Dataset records
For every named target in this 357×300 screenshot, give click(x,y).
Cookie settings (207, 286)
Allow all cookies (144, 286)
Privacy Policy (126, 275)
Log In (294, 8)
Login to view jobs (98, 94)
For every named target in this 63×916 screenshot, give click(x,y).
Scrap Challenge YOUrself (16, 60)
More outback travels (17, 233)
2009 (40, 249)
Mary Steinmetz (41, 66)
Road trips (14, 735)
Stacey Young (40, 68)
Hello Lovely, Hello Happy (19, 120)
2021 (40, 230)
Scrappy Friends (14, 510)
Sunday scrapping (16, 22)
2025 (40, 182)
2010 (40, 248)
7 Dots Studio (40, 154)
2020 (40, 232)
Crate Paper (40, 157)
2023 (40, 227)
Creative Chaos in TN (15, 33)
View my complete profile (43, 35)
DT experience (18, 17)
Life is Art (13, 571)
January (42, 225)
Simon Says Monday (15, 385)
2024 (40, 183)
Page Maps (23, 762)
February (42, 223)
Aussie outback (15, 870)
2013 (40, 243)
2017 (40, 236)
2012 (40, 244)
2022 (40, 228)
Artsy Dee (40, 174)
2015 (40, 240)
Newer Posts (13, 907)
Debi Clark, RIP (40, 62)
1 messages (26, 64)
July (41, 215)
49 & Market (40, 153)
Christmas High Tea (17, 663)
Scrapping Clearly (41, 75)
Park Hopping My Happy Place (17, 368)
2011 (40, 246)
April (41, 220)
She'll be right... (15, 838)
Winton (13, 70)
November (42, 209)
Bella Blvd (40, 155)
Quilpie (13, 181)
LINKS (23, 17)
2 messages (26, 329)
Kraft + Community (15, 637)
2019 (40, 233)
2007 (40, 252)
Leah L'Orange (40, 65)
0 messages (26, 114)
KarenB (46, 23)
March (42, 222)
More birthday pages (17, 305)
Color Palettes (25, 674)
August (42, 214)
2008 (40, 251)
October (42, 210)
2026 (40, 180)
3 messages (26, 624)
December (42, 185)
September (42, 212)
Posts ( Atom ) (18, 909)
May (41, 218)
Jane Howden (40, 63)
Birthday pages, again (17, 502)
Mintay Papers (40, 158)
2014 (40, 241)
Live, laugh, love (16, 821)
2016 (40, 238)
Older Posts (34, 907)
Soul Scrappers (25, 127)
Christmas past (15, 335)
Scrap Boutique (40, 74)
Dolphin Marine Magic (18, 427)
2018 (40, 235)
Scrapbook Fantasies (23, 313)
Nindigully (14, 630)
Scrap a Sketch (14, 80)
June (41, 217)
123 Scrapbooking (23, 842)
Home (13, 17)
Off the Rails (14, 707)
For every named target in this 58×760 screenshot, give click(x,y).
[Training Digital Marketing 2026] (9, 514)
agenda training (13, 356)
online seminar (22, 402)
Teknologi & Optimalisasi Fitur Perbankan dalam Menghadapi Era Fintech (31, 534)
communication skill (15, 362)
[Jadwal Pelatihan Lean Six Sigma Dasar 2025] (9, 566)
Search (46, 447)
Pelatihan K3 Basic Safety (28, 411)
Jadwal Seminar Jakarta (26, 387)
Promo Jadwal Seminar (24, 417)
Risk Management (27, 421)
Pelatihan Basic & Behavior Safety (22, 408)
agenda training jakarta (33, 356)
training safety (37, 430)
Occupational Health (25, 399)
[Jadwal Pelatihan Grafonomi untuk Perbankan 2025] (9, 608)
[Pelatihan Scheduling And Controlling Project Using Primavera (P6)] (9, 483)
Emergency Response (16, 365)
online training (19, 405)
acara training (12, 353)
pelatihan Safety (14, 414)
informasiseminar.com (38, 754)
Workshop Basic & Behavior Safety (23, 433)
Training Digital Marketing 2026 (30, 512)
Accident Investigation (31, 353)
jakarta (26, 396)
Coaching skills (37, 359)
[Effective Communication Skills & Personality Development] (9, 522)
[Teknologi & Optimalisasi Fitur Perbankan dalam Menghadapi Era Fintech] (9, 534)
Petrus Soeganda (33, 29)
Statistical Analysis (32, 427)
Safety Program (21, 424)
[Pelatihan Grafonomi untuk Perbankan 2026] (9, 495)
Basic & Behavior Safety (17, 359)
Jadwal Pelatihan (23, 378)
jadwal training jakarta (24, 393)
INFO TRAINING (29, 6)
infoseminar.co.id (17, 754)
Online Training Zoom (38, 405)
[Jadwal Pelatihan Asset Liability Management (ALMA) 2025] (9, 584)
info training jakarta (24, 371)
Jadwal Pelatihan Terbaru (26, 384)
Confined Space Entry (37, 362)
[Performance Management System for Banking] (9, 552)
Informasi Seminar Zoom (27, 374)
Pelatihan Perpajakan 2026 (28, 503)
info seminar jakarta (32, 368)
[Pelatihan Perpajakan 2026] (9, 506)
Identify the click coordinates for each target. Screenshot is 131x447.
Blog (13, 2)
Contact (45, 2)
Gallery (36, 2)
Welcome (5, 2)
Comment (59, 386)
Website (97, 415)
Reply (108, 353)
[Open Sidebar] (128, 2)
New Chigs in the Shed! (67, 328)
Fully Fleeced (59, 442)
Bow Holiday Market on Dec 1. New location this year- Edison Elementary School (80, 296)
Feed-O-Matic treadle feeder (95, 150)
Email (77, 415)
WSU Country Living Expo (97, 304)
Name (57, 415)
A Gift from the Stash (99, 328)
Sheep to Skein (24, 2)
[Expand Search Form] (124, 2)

--

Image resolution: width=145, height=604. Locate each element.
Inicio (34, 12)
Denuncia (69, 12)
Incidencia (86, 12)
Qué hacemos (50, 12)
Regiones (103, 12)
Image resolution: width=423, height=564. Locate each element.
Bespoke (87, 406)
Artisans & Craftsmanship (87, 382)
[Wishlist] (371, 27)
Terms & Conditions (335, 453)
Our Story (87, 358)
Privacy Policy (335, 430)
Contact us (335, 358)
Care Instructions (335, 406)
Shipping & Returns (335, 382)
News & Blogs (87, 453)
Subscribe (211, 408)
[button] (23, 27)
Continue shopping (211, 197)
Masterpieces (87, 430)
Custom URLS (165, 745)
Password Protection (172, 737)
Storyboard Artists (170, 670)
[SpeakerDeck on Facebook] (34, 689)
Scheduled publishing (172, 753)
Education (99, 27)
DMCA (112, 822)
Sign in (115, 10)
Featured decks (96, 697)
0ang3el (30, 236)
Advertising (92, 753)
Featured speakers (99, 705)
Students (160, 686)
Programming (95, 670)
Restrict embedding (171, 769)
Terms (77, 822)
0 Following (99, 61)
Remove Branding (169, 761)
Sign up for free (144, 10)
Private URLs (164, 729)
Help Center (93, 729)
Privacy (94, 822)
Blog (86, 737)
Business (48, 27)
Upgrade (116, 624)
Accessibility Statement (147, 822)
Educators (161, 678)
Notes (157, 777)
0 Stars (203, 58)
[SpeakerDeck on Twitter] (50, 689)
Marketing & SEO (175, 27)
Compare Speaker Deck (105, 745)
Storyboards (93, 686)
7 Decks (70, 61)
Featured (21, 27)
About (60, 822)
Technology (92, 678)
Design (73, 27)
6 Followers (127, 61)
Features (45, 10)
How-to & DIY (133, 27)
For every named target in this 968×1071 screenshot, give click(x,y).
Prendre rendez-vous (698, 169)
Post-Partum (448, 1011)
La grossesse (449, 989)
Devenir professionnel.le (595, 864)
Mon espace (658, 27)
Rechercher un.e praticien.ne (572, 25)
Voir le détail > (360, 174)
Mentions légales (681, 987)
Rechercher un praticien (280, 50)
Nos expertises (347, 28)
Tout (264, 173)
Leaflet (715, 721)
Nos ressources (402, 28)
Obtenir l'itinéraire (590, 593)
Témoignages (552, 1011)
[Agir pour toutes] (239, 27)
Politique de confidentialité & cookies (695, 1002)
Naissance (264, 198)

**INSTRUCTIONS TO FOLLOW:**
Rewrite the material starting at the line with "Upgrade (116, 624)" and ending at the line with "7 Decks (70, 61)", switching "Educators" to "Teachers" and leaving everything else as it is.

**EXERCISE RESULT:**
Upgrade (116, 624)
Accessibility Statement (147, 822)
Teachers (161, 678)
Notes (157, 777)
0 Stars (203, 58)
[SpeakerDeck on Twitter] (50, 689)
Marketing & SEO (175, 27)
Compare Speaker Deck (105, 745)
Storyboards (93, 686)
7 Decks (70, 61)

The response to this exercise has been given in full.